水道料金値上げの波 ―「雨水を使う」という選択
家庭使用水の約8割は“飲用水”ではない?
その割合はトイレ21%、お風呂40%、洗濯16%
デンカアステック株式会社(東京都港区)は、水道料金の値上げやインフラ老朽化が進むなか、「雨水」を生活用水として活用する新しい水インフラを提案している。
ちなみに千葉県では約30年ぶりとなる水道料金の値上げが予定され、約309万人に影響が及ぶ見込みだという。また、日本全体でも、2046年までに約96%の事業体が水道料金の値上げを必要とし、平均約48%の値上げが想定されるなど、水道インフラの維持は大きな社会課題となっている。
こうした背景のなか、同社は「捨てる雨水」を「使える水資源」に変えることで、節水と防災が両立する新たな生活インフラの構築に取り組んでいる。

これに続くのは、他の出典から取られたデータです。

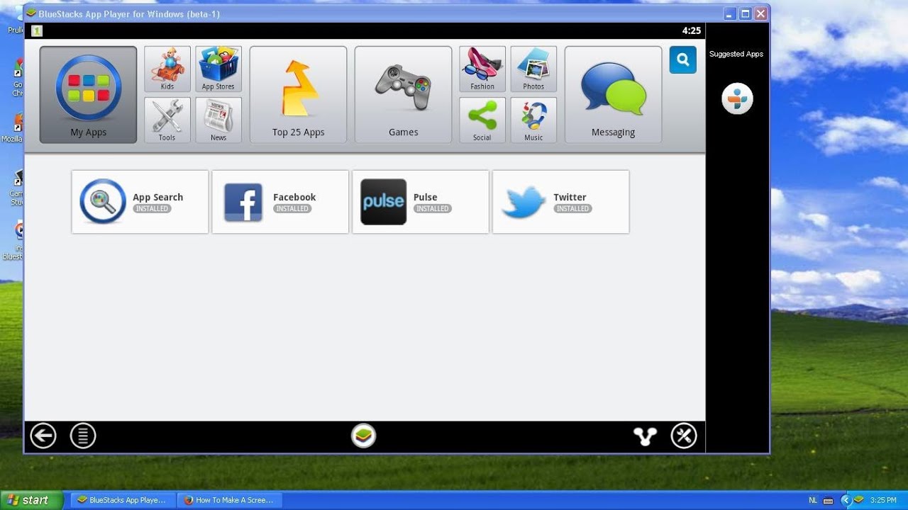Open the Social category icon

(x=482, y=120)
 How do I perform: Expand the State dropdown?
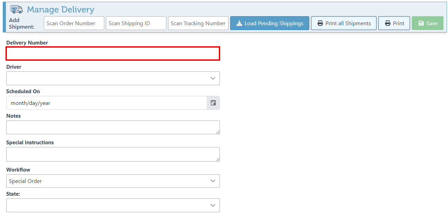coord(113,205)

デンカアステックは、約70年以上にわたる雨どい製造の技術と、雨水の集排水技術を活かし「雨水を生活用水として利用する」という新たな選択肢を提案。「PURE EDEN」はその第一歩であり、循環機能付きできれいな水質の雨水を100リットル貯水可能。日常では、散水やトイレ洗浄水として家庭で使う水の20%を雨水で補い、災害時は無電力でトイレ洗浄することができる雨水タンクだ。

■ 雨水利用の実証事例
<五島列島「赤島」プロジェクト・長崎県>
・水道がない離島(長崎・赤島)で雨水だけで生活できる仕組みを構築。
・「雨畑(集水面 約50㎡)」で雨水を集め、貯水タンク+浄化+IoT監視システムで水を供給
・宿泊施設「赤島の家」に実際に供給
・島の生活用水はほぼ100%雨水(雨水利用が生活の前提)
・大学がシステム化・高度化を支援
<商業施設「コノジナガヤ」雨水プロジェクト・福井県>
最新鋭の雨水利用システムで屋根に降った雨水だけを3600リットル(タンク3つ)のタンクに溜め、飲用レベルに水質を高めてシェアキッチンやトイレ洗浄に利用。IoTによる制御システムで雨水の量を監視し、遠隔制御も可能。常時1日で約200〜300リットルの雨水をトイレの洗浄などに利用
<農家の散水用途・福井県>
畑への散水を目的として雨水を利用。2400リットルを貯水でき、遠隔監視も可能
<トレーラーハウス・石川県>
能登復興に通う職人たちのために用意したトレーラーハウスにもトイレ洗浄用に雨水タンクを設置。雨が降れば無電力で繰り返し使え、災害対策にもなる。